■ What you need to do ■
What lines in the records include the string "agent"? Return each one.

● ● ● ● ●

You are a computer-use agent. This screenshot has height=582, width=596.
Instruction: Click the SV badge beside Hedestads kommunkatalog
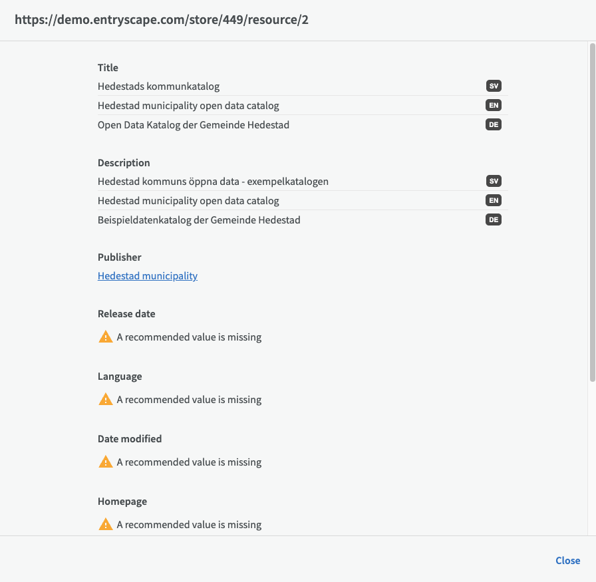click(493, 86)
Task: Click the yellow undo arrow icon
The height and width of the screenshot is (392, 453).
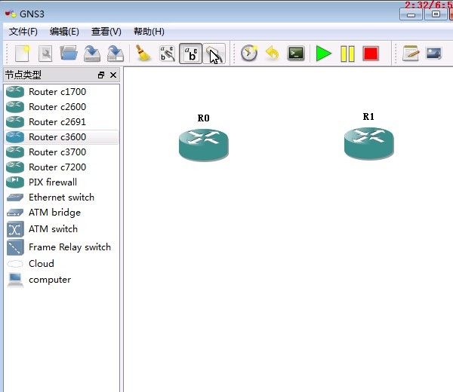Action: click(272, 54)
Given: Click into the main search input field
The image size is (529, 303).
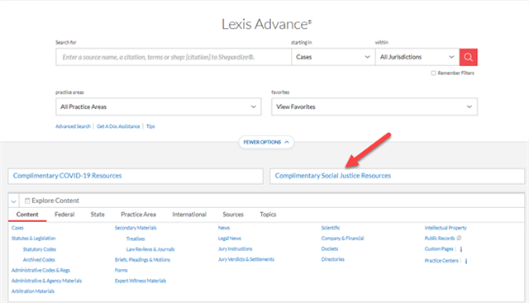Looking at the screenshot, I should 174,57.
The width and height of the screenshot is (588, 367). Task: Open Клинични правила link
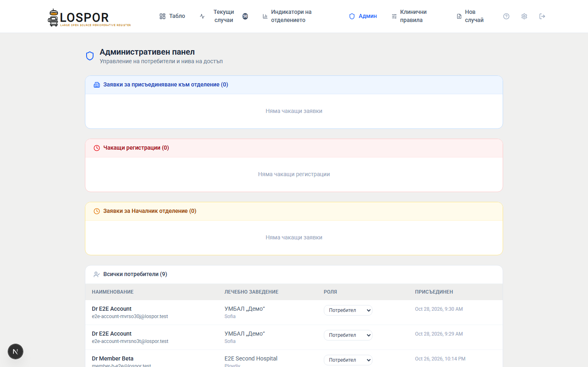(x=413, y=16)
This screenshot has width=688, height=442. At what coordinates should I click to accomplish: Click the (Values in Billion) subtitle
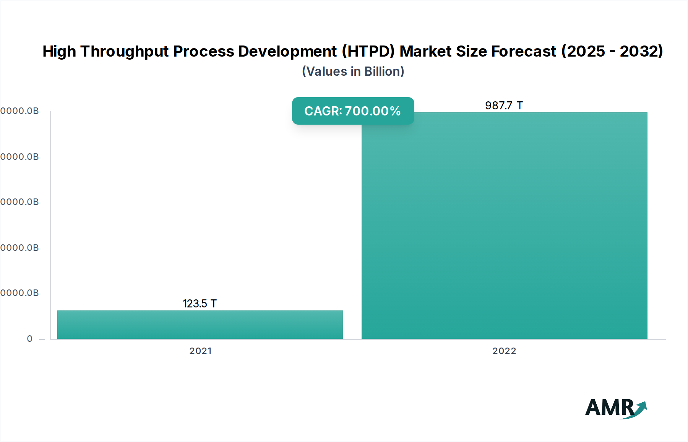click(x=353, y=72)
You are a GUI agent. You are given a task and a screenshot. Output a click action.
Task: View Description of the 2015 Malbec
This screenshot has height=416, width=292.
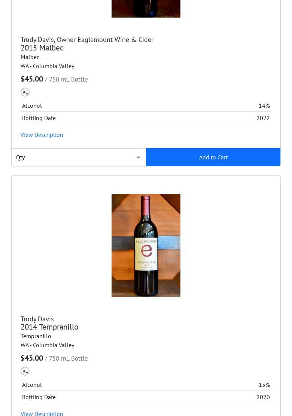(42, 135)
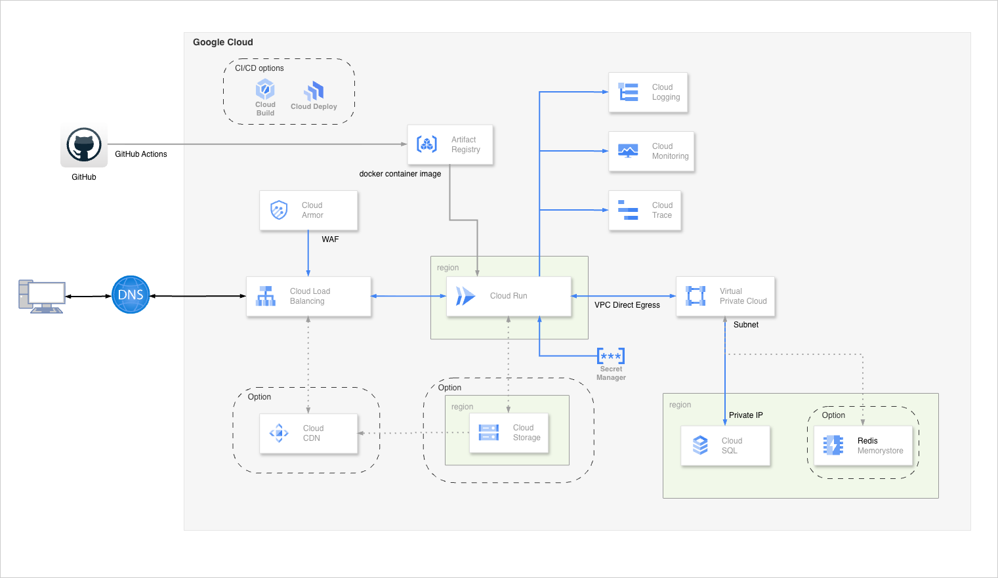Select the Cloud Build icon

265,89
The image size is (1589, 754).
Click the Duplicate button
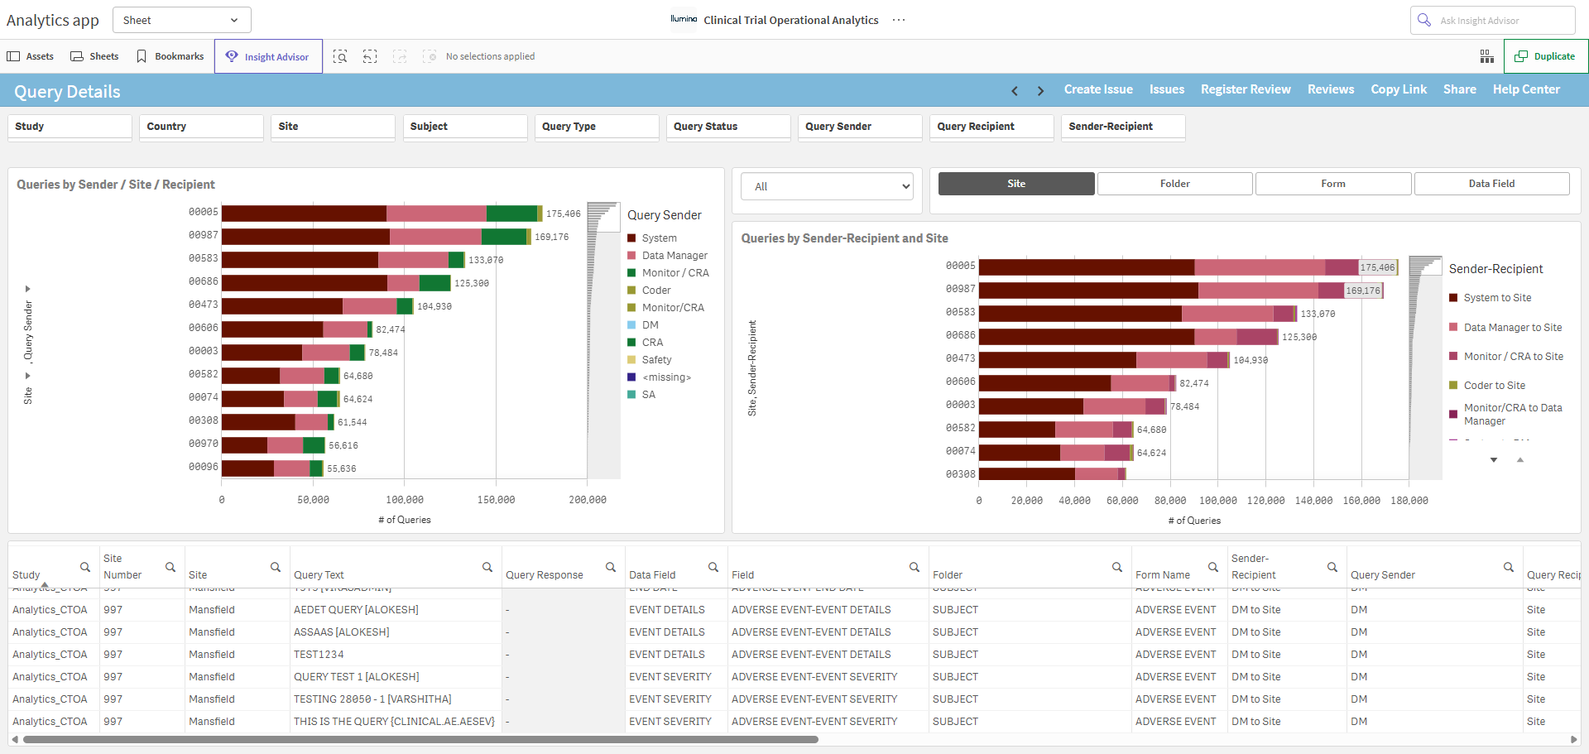pos(1545,56)
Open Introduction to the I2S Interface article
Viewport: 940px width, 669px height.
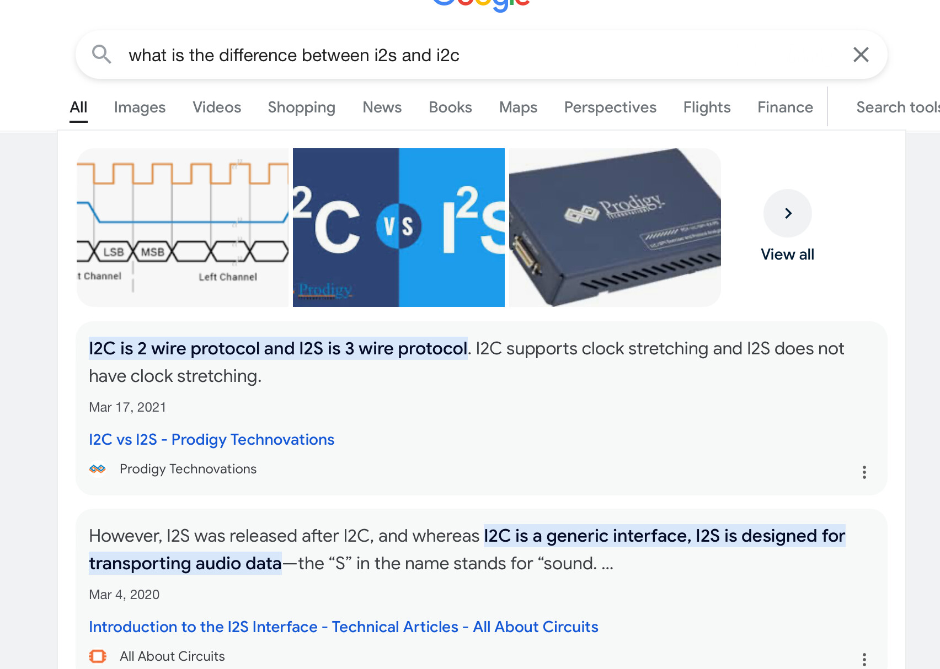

● ● ● ● ●

■ Response for this exercise ■
You are a computer-use agent. This screenshot has height=582, width=596.
You are a GUI agent. You are given a task and a screenshot. Output a click action.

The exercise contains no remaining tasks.